The discovery of the physical location where malice aforethought is stored revolutionizes British jurisprudence! Now, instead of the cumbersome process of attempting by indirect evidence to deduce the state of mind of the witness by indirect evidence, the NICE doctors can strap the screaming defendant to the table in the medical ‘Clean Room’ of law and order, saw off the top of his skull, insert a probe to location ZXCV1234 and consult a voltmeter. 02 means “malice aforethought” and any other reading means not.

But, woe and alas, a robot named Talos or Tik-Tok or Helen O’Loy or Jay Score or r2d2 or Wall-E is put on trial for murder. The physical facts of the case are not in dispute, and the only question before the court is whether it was murder in the first degree, a crime of passion, or unintentional manslaughter.

The composition of the robot brain does not resemble human brains at all. They do not have a brain cell ZXCV1234. Instead they have a switch labeled ASDF0987, their “laawful-good/chaotic-evil” alignment switch, when in the first position connects to a charge of .09 which triggers the malice aforethought subroutine in their positronic brains.

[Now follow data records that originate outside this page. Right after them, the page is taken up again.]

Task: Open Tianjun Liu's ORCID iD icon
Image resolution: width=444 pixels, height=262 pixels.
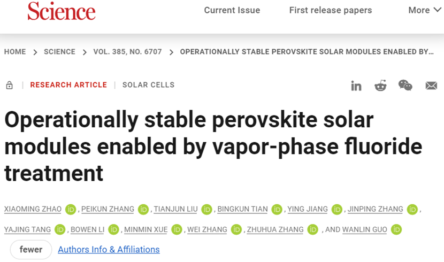Action: (206, 210)
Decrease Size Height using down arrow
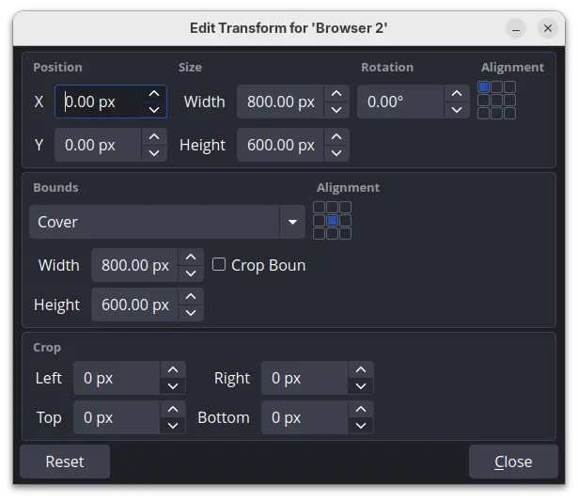 [x=336, y=153]
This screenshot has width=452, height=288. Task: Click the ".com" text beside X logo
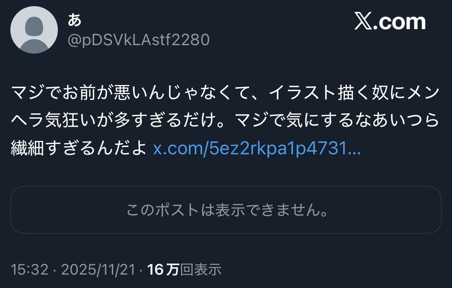click(399, 22)
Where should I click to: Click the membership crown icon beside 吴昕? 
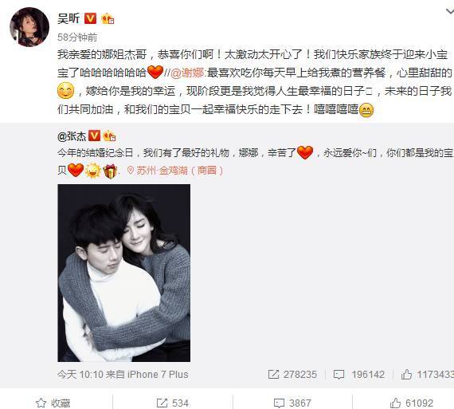pyautogui.click(x=108, y=18)
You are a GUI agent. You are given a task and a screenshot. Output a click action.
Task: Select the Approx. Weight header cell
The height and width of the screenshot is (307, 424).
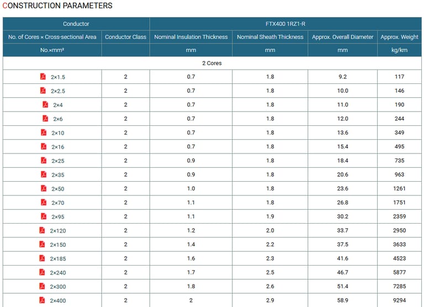tap(399, 37)
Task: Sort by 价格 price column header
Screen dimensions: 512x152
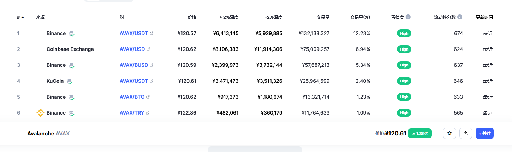Action: tap(192, 17)
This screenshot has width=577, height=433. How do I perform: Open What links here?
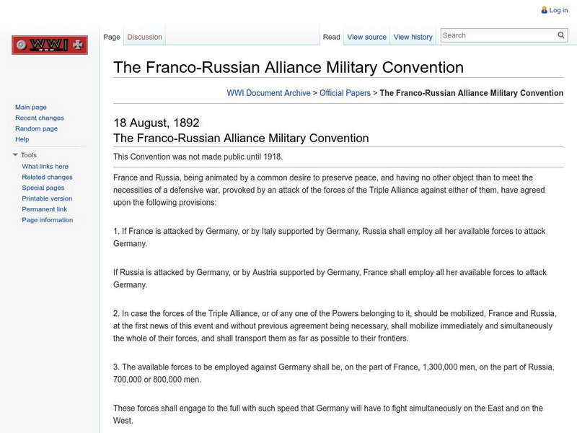click(45, 167)
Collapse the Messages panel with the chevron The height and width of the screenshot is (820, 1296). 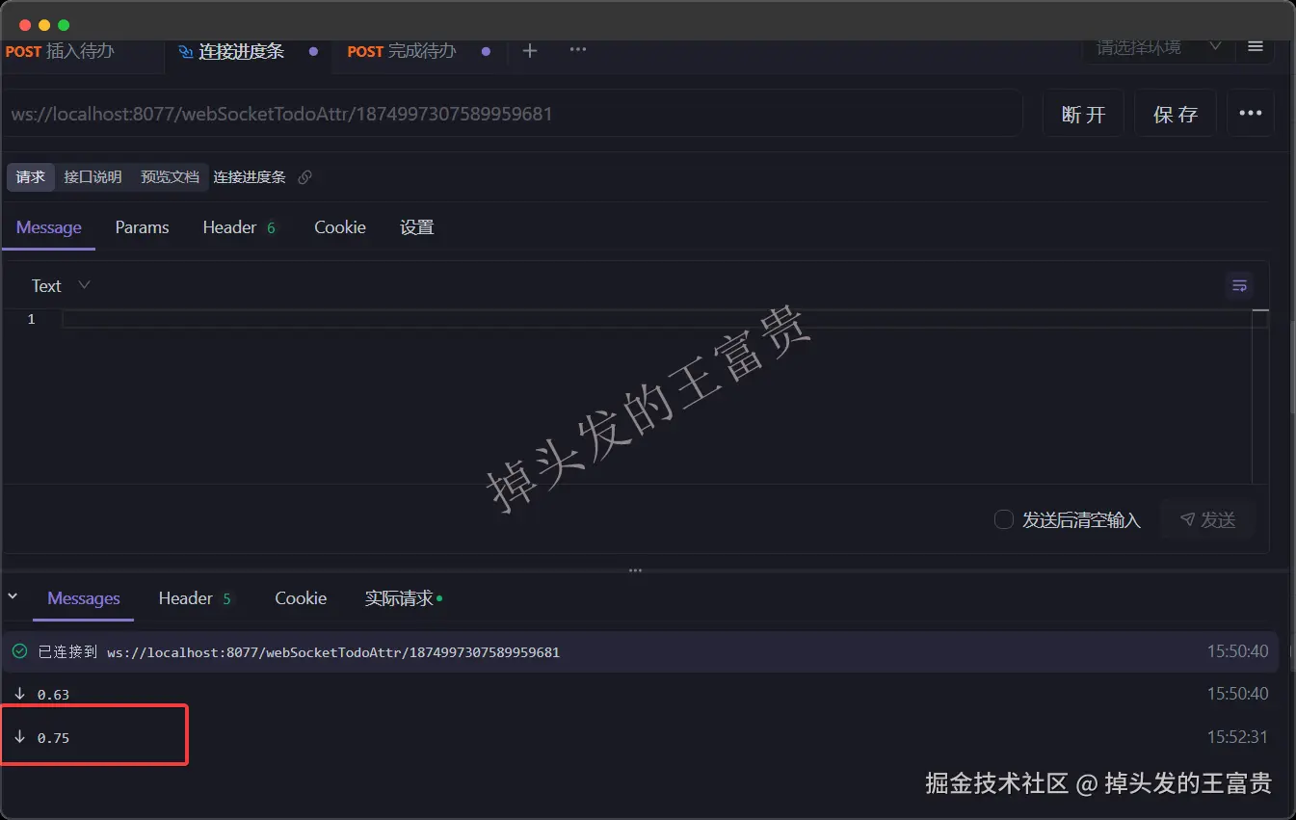13,597
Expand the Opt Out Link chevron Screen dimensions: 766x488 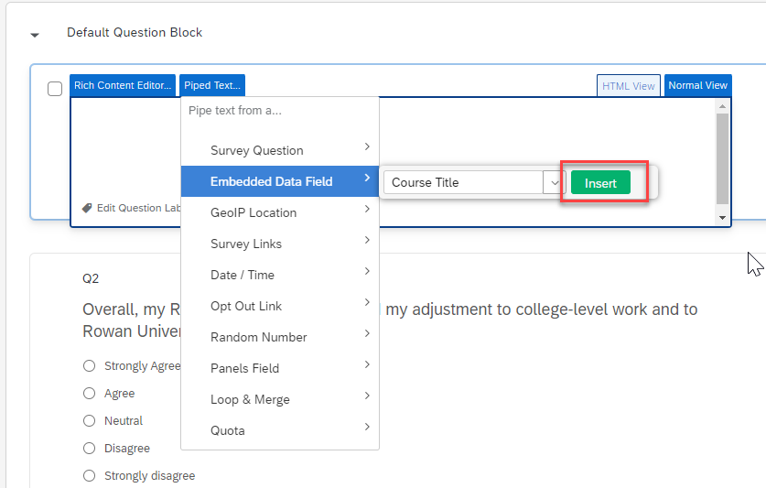367,303
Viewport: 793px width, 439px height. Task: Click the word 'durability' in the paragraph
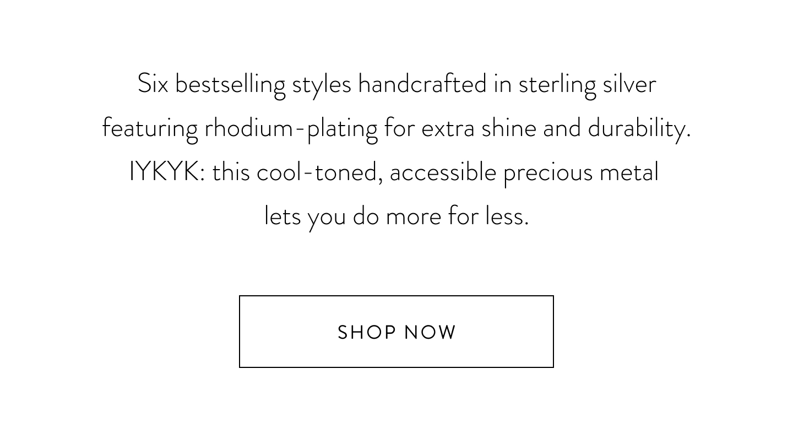639,129
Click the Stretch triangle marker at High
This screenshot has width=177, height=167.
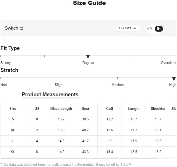[x=174, y=79]
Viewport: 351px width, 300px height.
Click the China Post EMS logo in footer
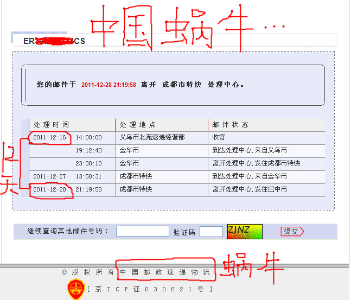[75, 290]
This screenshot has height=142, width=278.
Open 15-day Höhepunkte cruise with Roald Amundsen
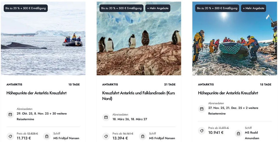click(x=228, y=93)
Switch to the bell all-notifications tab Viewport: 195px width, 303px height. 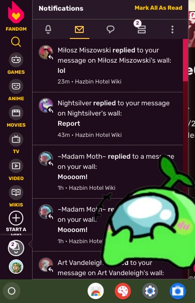[x=48, y=29]
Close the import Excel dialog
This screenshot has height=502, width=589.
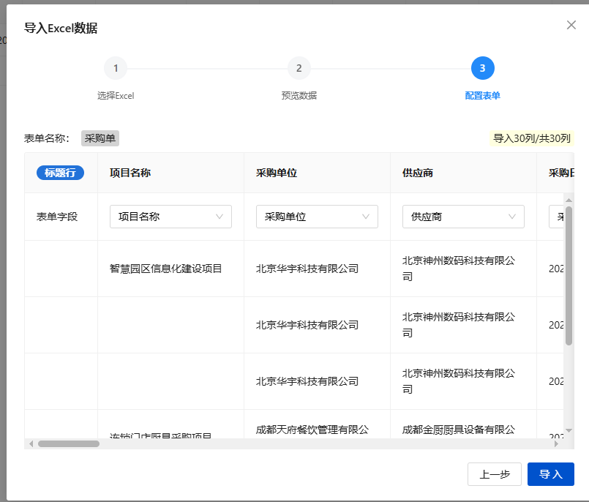coord(571,25)
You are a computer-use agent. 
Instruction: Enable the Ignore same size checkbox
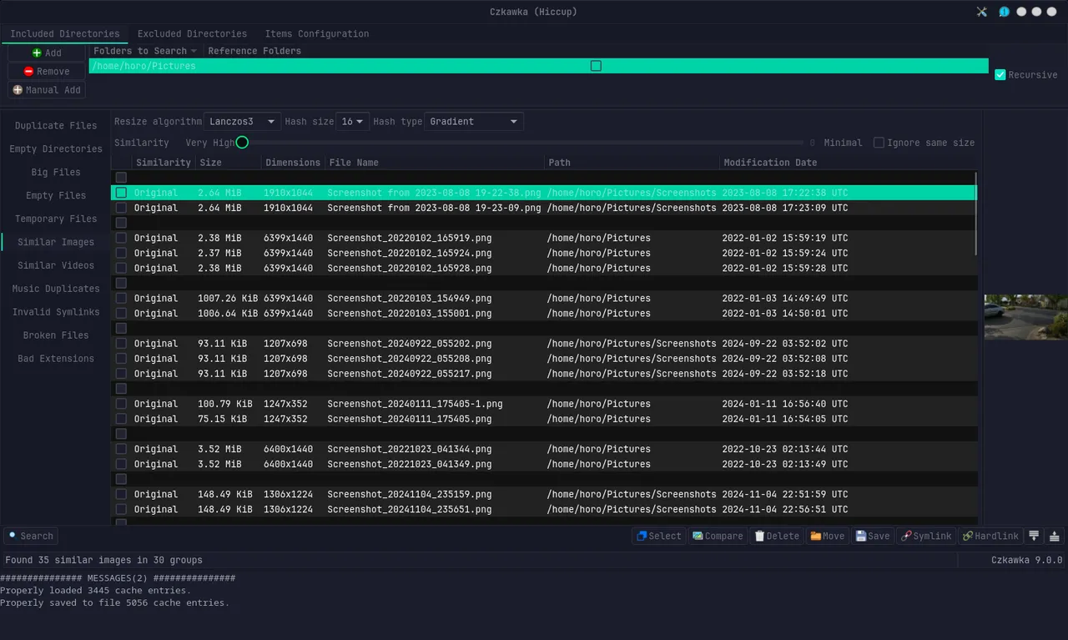tap(879, 143)
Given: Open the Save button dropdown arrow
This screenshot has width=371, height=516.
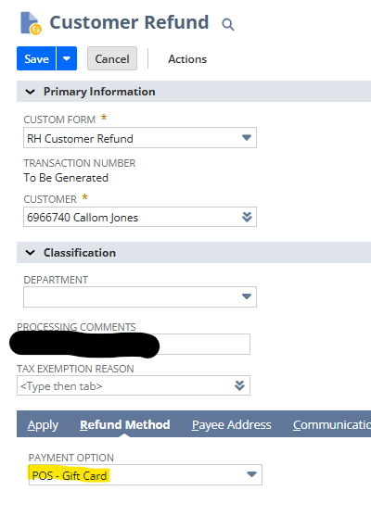Looking at the screenshot, I should click(x=67, y=58).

So the jurisprudence of the future has two rules. 1. If a human being on trial then ZXCV1234 at .02 electron-microvolts equals “malice aforethought” 2. If a robot is on trial then ASDF0987 at .09 positron-microvolts equals “malice aforethought.”

So ZXCV1234 and ASDF0987 have no physical properties in common. No empirical statement made about one has any bearing on any empirical statement made about the other. They are merely signs or symbols pointing to or representing malice aforethought.

Now the various murderous robots and humans are brought into a courtroom, including some beings, either cyborgs like Steve Austin or Deathlok or human-shaped robots like Questor or R Daneel Olivaw or artificial beings like Friday or Pris, whose categorization is in doubt. The jury cannot decide if they are human or robotic or in what degree.

So why would not the jury simply determine the state of mind the old fashioned way, by looking at indirect evidence and making a judgment based on their understanding?

(The idea that the physical evidence is somehow more reliable or more admissible is both false and irrelevant.)

From a legal point of view, that is to say, from the point of view consistent with human justice, the presence or absence of the voltages in question in the cell location or circuit location in question is utterly indifferent to the case; it is irrelevant; it is meaningless.In case where the cellular or circuitry information is not available, or is misleading, it would be disregarded.

We don’t actually care about the ZXCV1234 or ASDF0987. These are in themselves meaningless numbers. These numbers only have meaning insofar as they point to or represent malice aforethought. We care about malice aforethought.

The only thing the jury cares about or should care about is whether or not the defendant had the requisite state of mind, malice aforethought, so satisfy the element of murder in the first degree.

Even if the NICE knew exactly where in the human brain malice aforethought lies, the knowledge is irrelevant to the legal determination of the case.

The difference between ZXCV1234 and ASDF0987 is like the difference between the word RED spelled in red ink and the same word in black ink, or written in Spanish or Esperanto RUĜA. Since the physical properties of the symbol differ from page to page, or the electronic properties of the symbol differ from brain to brain, whereas the conceptual properties of the thing symbolized remain the same, even if we knew the exact causal and categorical relations of symbol to symbolized, from a legal and practical point of view, all human beings and intelligent robots would continue to treat conceptual things conceptually and physical things empirically.

Like horizontal and vertical, even if somehow the locations could be mapped onto one another, the conceptual judgments and empirical facts would still be treated differently. The two are not the same.

Now, if this position here described is “the Ghost in the Machine” then you have accurately intuited my position. If not, then not.